What you will do
Go through the data from its first line and retype each line, stopping once the line containing "Ayuda y soporte (180, 1553)" has been retyped.

Extracted records
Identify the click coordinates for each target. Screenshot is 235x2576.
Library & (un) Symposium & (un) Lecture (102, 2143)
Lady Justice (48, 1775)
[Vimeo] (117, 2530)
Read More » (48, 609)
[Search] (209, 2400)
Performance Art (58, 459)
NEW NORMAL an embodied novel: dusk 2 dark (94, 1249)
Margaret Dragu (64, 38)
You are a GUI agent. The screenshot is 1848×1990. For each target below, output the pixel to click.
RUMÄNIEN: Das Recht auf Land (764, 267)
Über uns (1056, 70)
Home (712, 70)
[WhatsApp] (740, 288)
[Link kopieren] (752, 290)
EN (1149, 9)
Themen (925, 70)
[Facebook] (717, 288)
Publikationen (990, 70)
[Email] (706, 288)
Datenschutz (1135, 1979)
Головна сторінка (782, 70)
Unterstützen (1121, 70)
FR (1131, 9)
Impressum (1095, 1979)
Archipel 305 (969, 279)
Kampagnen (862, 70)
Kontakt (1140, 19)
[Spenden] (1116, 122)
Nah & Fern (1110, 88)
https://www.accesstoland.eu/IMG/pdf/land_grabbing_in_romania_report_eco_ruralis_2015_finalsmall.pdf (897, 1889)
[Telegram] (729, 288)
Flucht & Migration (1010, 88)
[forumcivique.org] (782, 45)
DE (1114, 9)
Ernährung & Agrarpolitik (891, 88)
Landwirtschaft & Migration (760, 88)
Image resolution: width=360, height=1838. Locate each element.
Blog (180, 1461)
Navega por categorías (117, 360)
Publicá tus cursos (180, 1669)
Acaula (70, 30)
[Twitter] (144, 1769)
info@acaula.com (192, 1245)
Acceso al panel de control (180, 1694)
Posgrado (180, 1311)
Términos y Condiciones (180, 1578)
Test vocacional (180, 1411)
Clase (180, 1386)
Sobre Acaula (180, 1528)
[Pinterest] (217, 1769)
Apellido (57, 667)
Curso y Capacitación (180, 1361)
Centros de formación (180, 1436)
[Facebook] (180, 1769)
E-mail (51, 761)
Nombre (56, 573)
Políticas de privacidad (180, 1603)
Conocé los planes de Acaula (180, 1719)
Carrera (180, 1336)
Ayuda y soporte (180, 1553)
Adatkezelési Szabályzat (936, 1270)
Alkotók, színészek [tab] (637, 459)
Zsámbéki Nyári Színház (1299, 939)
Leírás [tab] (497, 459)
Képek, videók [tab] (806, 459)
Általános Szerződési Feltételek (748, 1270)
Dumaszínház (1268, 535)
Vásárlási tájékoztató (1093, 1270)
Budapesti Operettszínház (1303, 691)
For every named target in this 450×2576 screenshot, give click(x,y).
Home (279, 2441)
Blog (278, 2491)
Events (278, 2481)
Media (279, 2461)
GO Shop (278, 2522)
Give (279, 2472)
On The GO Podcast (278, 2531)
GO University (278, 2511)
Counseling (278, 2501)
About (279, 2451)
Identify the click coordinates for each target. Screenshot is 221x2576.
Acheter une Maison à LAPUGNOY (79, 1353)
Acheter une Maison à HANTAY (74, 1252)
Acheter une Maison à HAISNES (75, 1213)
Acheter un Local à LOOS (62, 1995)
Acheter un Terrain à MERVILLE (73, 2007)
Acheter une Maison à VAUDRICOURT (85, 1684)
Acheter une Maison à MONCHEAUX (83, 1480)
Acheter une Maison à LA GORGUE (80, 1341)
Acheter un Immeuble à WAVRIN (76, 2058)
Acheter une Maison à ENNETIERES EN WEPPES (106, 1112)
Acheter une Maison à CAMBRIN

Exercise solution
Identify the click coordinates for each target. Screenshot is 235x2576.
Library & (un) Symposium & (un) Lecture (102, 2143)
Lady Justice (48, 1775)
[Vimeo] (117, 2530)
Read More » (48, 609)
[Search] (209, 2400)
Performance Art (58, 459)
NEW NORMAL an embodied novel: dusk 2 dark (94, 1249)
Margaret Dragu (64, 38)
You are a GUI agent. The screenshot is 1848×1990. For each target below, output the pixel to click.
RUMÄNIEN: Das Recht auf Land (764, 267)
Über uns (1056, 70)
Home (712, 70)
[WhatsApp] (740, 288)
[Link kopieren] (752, 290)
EN (1149, 9)
Themen (925, 70)
[Facebook] (717, 288)
Publikationen (990, 70)
[Email] (706, 288)
Datenschutz (1135, 1979)
Головна сторінка (782, 70)
Unterstützen (1121, 70)
FR (1131, 9)
Impressum (1095, 1979)
Archipel 305 (969, 279)
Kampagnen (862, 70)
Kontakt (1140, 19)
[Spenden] (1116, 122)
Nah & Fern (1110, 88)
https://www.accesstoland.eu/IMG/pdf/land_grabbing_in_romania_report_eco_ruralis_2015_finalsmall.pdf (897, 1889)
[Telegram] (729, 288)
Flucht & Migration (1010, 88)
[forumcivique.org] (782, 45)
DE (1114, 9)
Ernährung & Agrarpolitik (891, 88)
Landwirtschaft & Migration (760, 88)
Image resolution: width=360, height=1838. Locate each element.
Blog (180, 1461)
Navega por categorías (117, 360)
Publicá tus cursos (180, 1669)
Acaula (70, 30)
[Twitter] (144, 1769)
info@acaula.com (192, 1245)
Acceso al panel de control (180, 1694)
Posgrado (180, 1311)
Términos y Condiciones (180, 1578)
Test vocacional (180, 1411)
Clase (180, 1386)
Sobre Acaula (180, 1528)
[Pinterest] (217, 1769)
Apellido (57, 667)
Curso y Capacitación (180, 1361)
Centros de formación (180, 1436)
[Facebook] (180, 1769)
E-mail (51, 761)
Nombre (56, 573)
Políticas de privacidad (180, 1603)
Conocé los planes de Acaula (180, 1719)
Carrera (180, 1336)
Ayuda y soporte (180, 1553)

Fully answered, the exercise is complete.